The prevalence of C. difficile infection has been increasing steadily, particularly in the elderly. There have been reports from several hospitals of a newer, more virulent strain of C. difficile bacteria that produce large amounts of both toxins A and B as well as a third toxin. This strain produces more severe colitis than the usual strains. Patients infected by this strain are more seriously ill, require surgery more frequently, and die from the infection more frequently than patients infected with the usual strains. Currently, the commercially available diagnostic tests cannot distinguish this strain from the usual strains.
Traditionally, antibiotic use is often considered the most important factor for the development of C. difficile colitis. Increasingly though doctors are diagnosing C. difficile colitis in patients without previous antibiotic exposure. This is especially true in patients with Crohn's disease or ulcerative colitis. In one study of 92 patients with ulcerative colitis and Crohn's disease relapse, 10 patients tested positive for C. difficile. Another change that is occurring with C. difficile infection is that it is no longer restricted to patients in hospitals or nursing homes. A study of data from 2009 through 2011 found that community-associated C. difficile infections represent about one-third of all C. difficile colitis cases. Traditionally, antibiotic use is often considered the most important factor for the development of C. difficile colitis, but in this study, 36% of the patients had not been treated with antibiotics.

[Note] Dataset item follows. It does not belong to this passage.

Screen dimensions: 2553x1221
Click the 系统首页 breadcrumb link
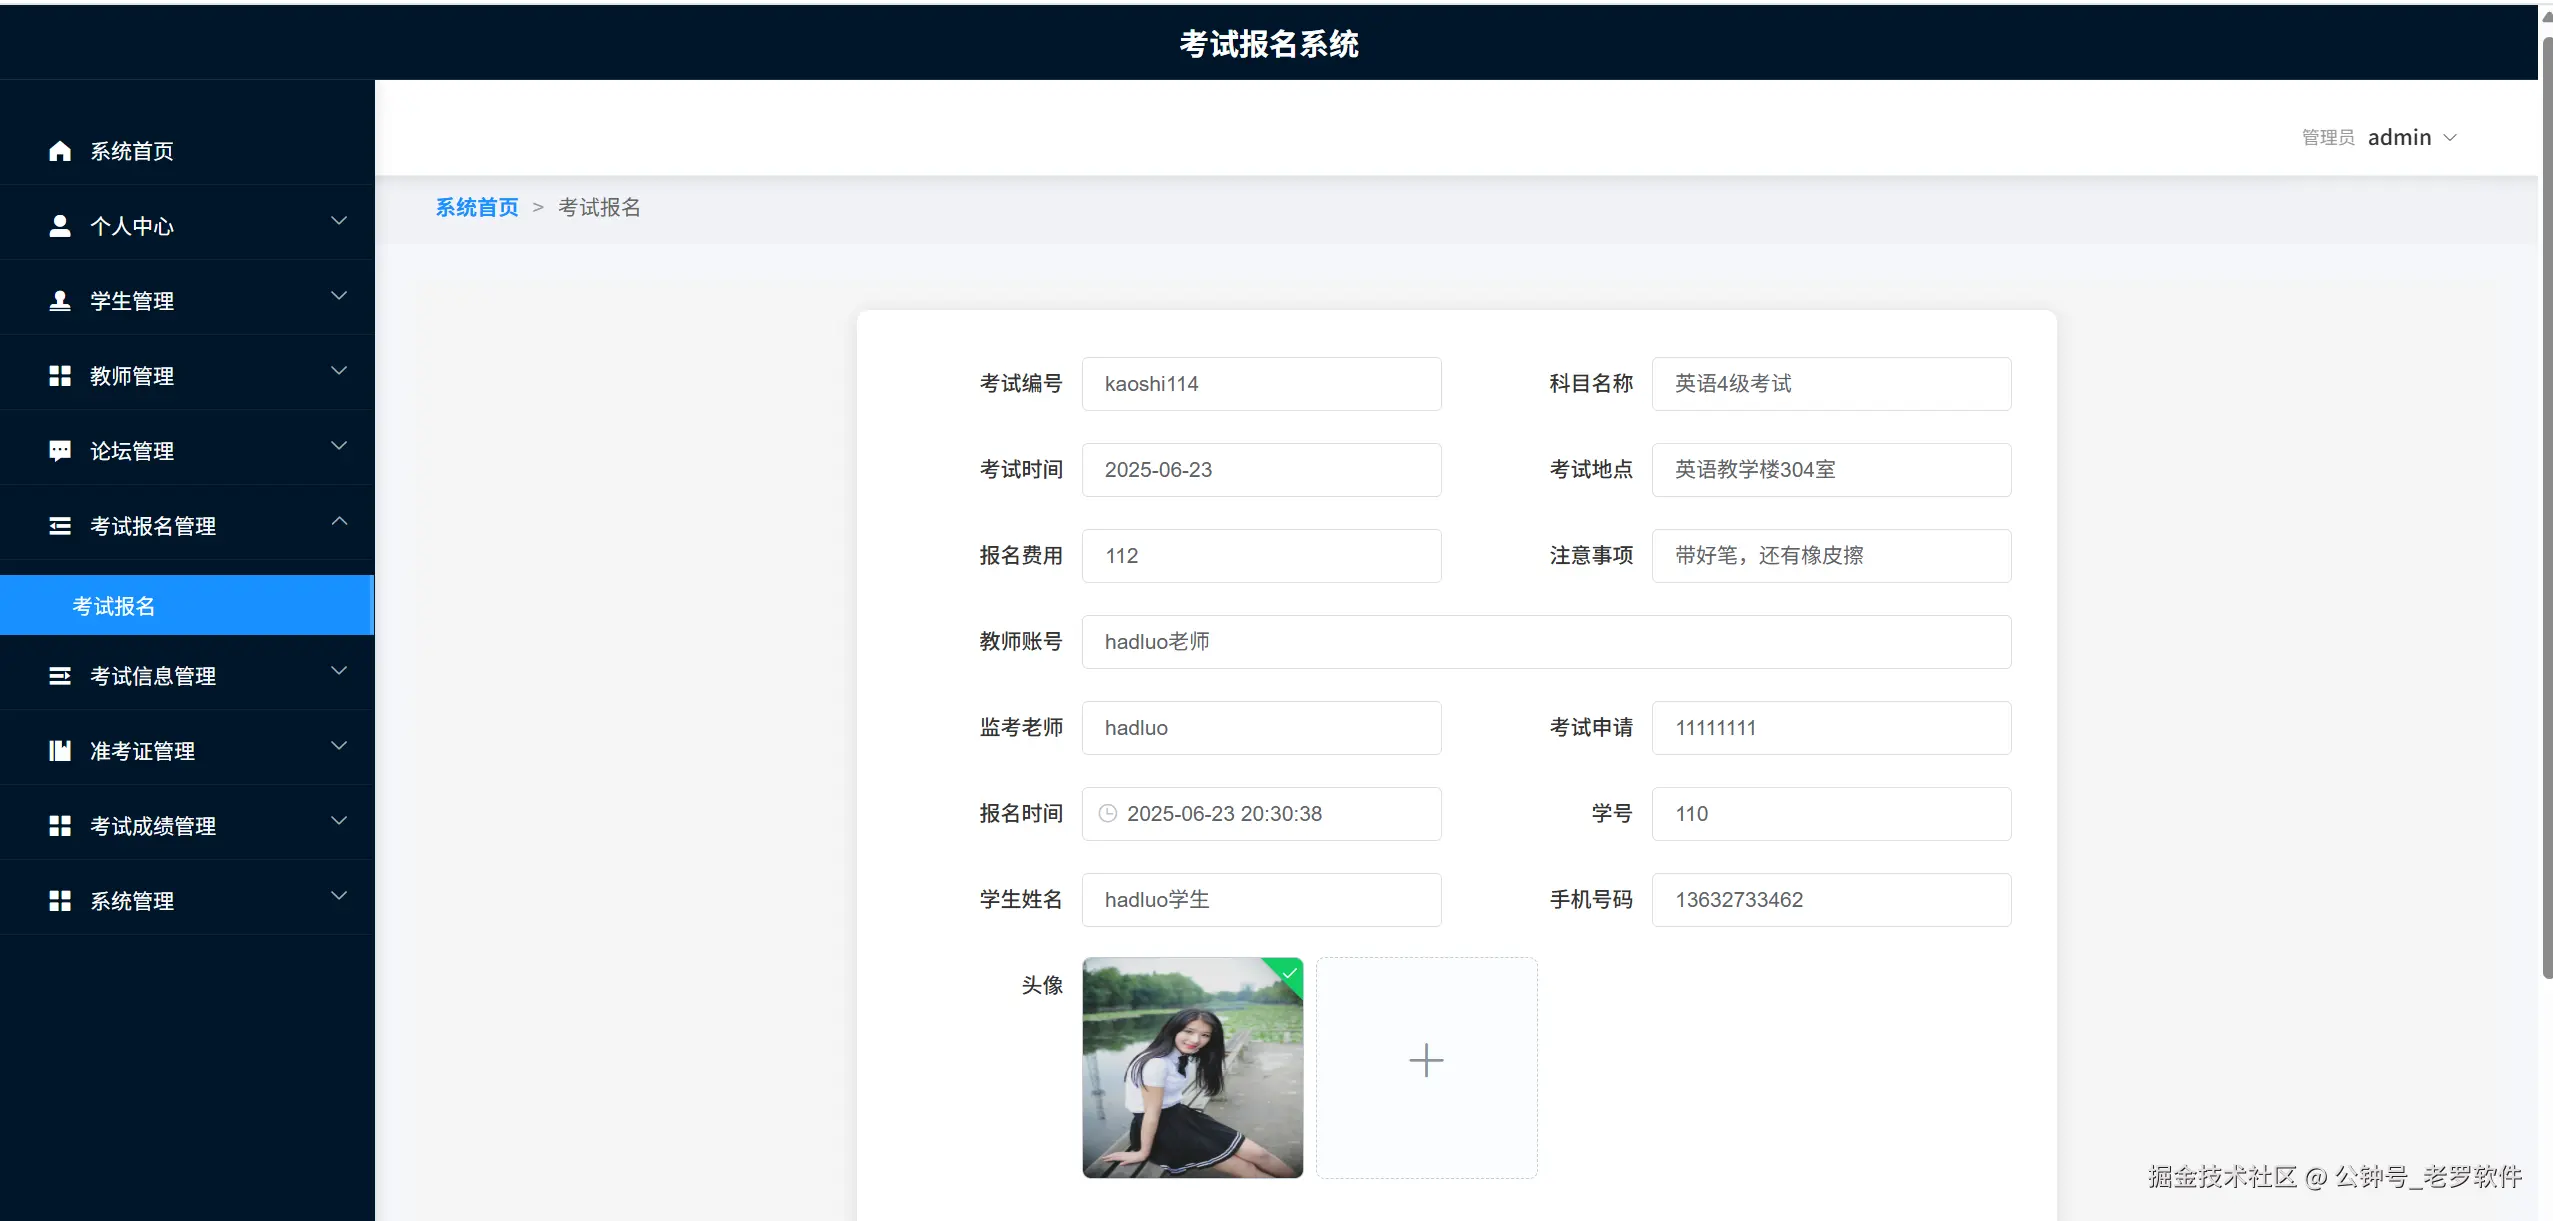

Doctors are witnessing increasing difficulty in treating C. difficile colitis. Firstly, resistance to metronidazole is on the rise. Secondly, colitis (along with symptoms of diarrhea and cramps) is taking longer to resolve and may require higher doses of vancomycin. Thirdly C. difficile colitis relapse (with recurrent diarrhea) is common. More troublesome still, many patients experience multiple relapses, often requiring prolonged (months) antibiotic (such as vancomycin) treatment.